Preisinger, who is co-owner of Mangia, a restaurant in the shopping center, and who owns nearby office space, also had looked to the proposed gas station to draw customers.
"I'm quite bummed in both ways," he said. "I have everything here. It's one thing we're missing is a gas station."
But Richard Futrovsky, a Waverly Woods resident who had testified against the project, was happy with the decision.
"It shouldn't be there," he said in an interview yesterday. "It doesn't belong there. People didn't want it. ... It's not the type of business that you put in a shopping center that's in a residential neighborhood."
During a hearing last month, Joseph W. Rutter Jr., a principal with Howard County-based Land Design & Development Inc. who testified for the opposition, said Marriottsville Road is a more appropriate location for a gas station.
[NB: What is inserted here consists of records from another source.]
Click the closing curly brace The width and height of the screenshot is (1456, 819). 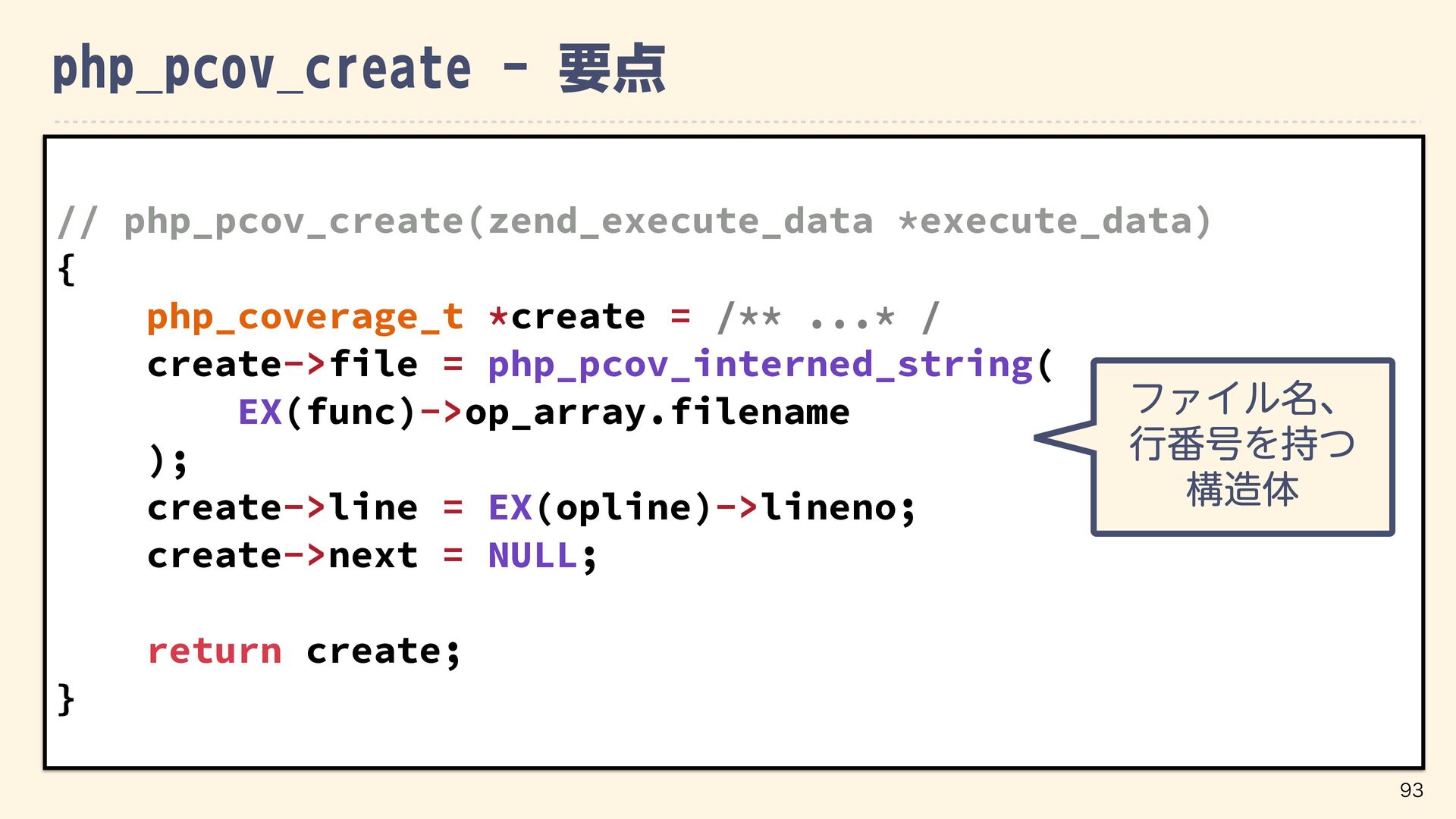(67, 699)
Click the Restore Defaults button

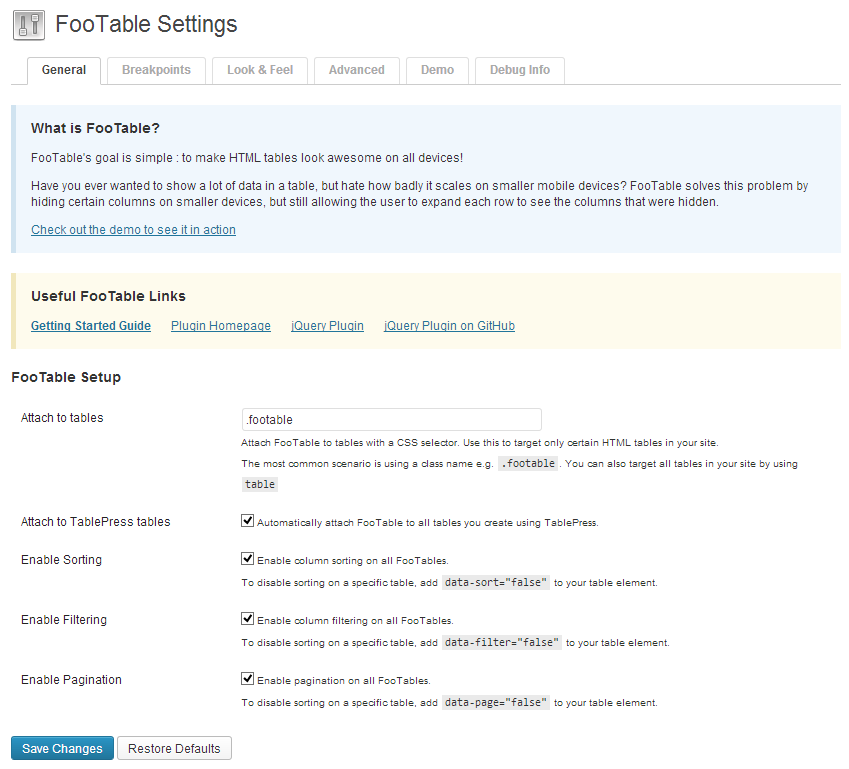174,748
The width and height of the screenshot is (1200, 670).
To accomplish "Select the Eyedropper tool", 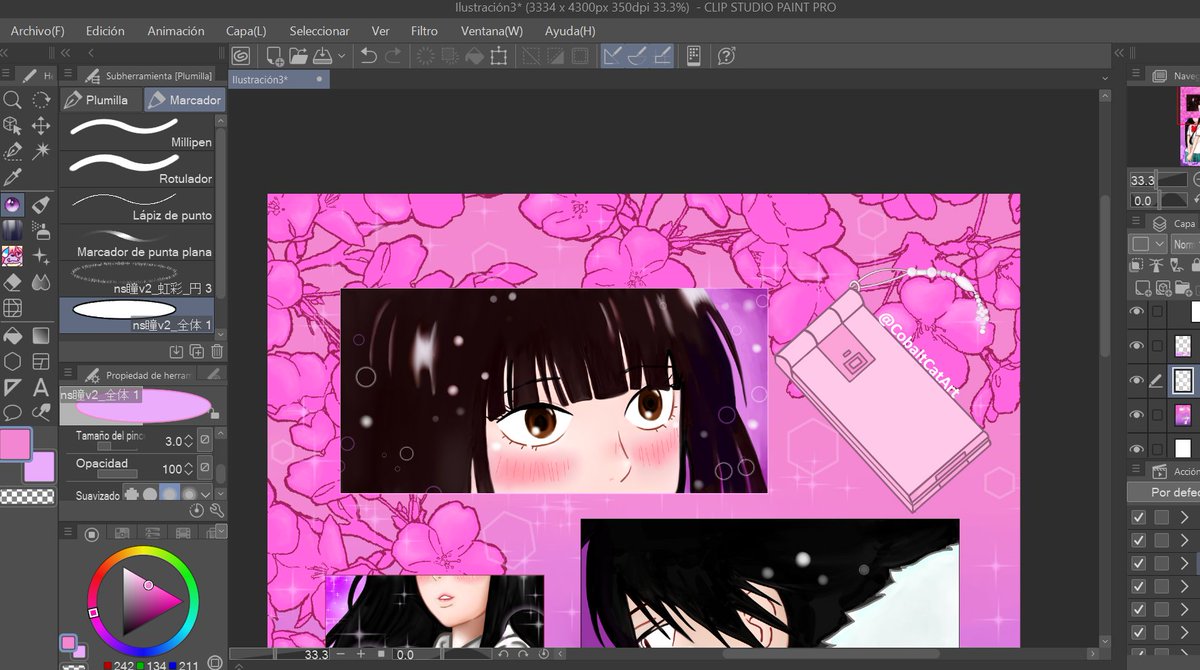I will pyautogui.click(x=12, y=176).
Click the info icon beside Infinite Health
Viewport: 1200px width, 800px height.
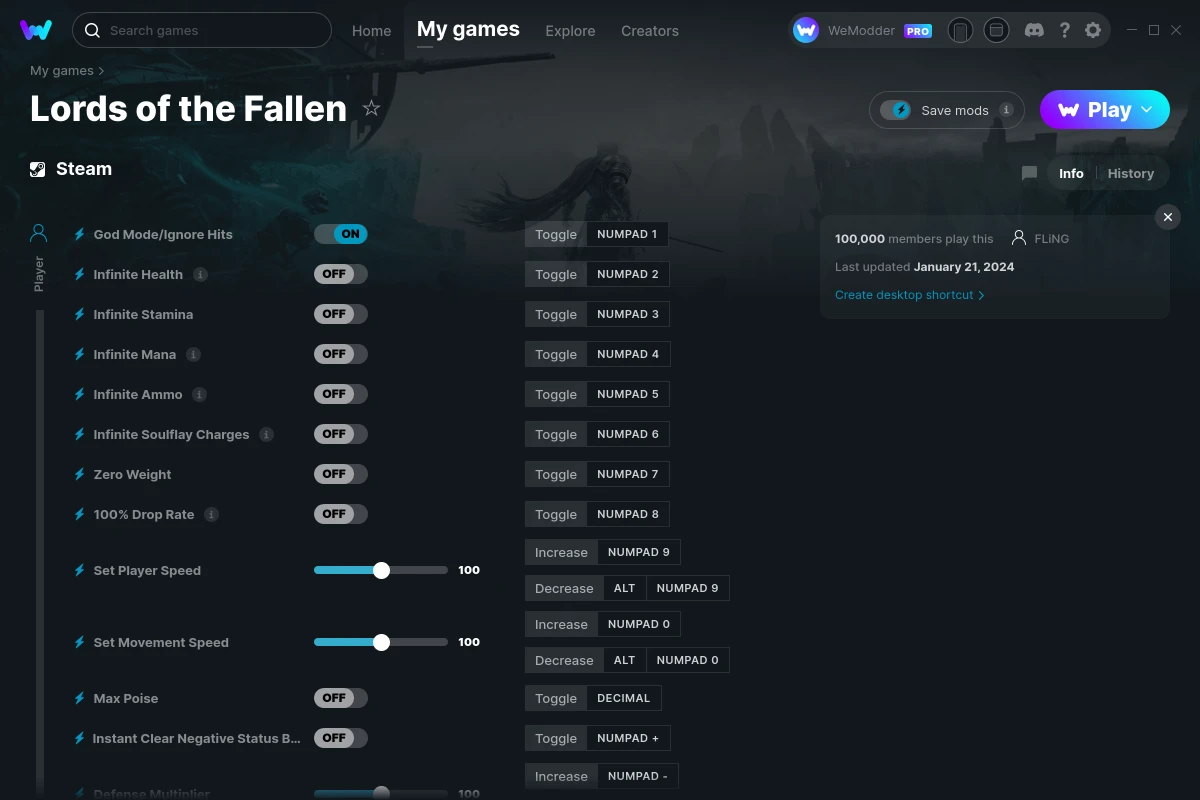coord(200,274)
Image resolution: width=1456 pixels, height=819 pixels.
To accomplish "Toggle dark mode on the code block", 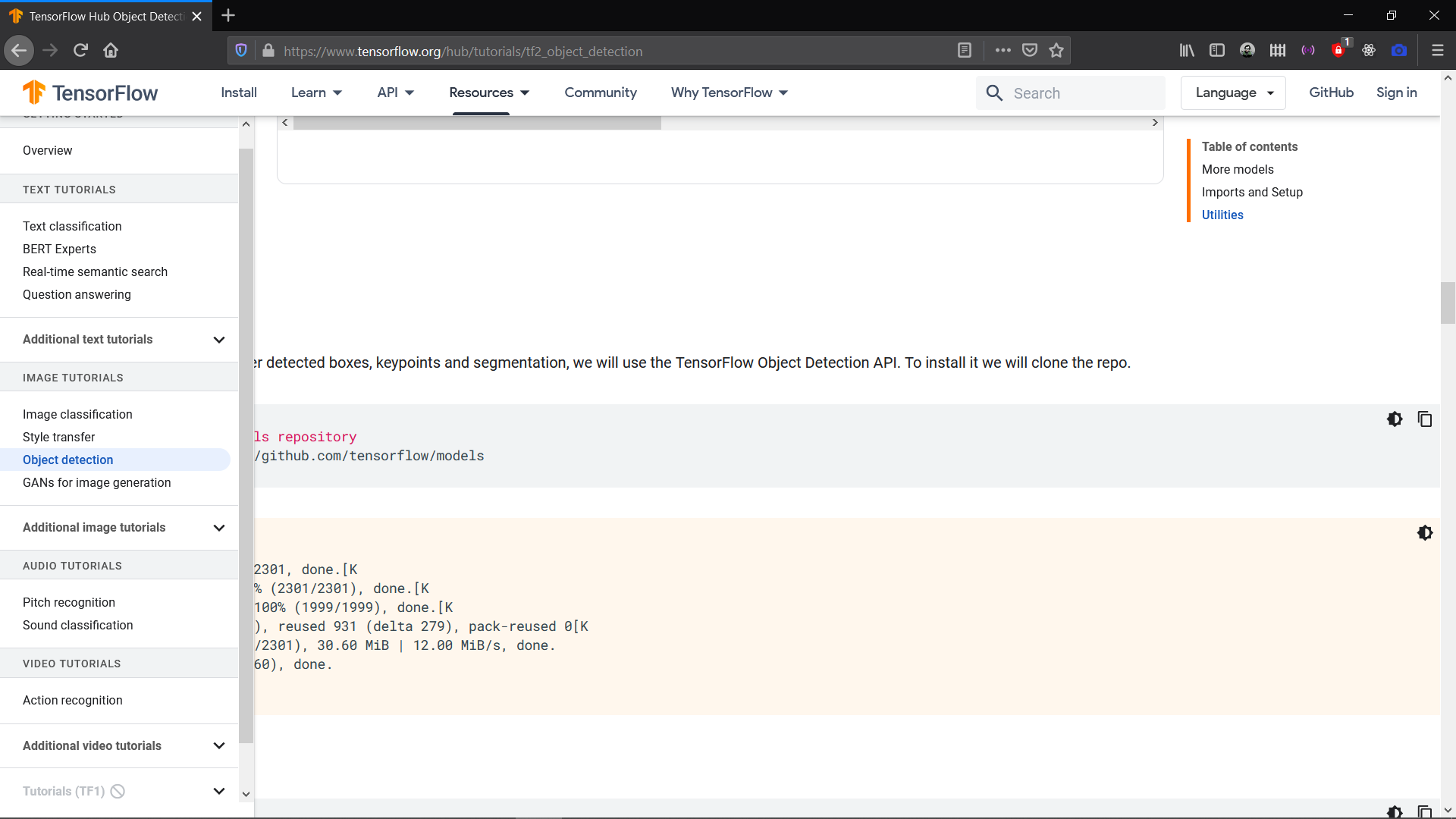I will (x=1395, y=419).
Levitan had argued that locating gas stations in village centers and shopping centers was a trend that began in the late '70s and continues today, because of people's interest in one-stop shopping.
Calvin Ball, whose district includes Oakland Mills Village Center, where a gas station closed several years ago, said that closure was evidence of an opposite trend.
"There were several opportunities to have other gas stations there," he said during the hearing. "I'm not convinced that the trend is to have gas stations in village centers."
The shopping center developers have said that if Convenience Retailing withdrew its zoning appeal to build a station at Warwick and Birmingham ways, Waverly Woods Development would be open to the construction of a gas station by them or someone else on property it owns on Marriottsville Road.
Levitan said yesterday that he would be interested in that idea.
"We tried to meet with GTW to work out a deal to build on their parcel on Marriottsville Road," he said. "They couldn't give us anything concrete."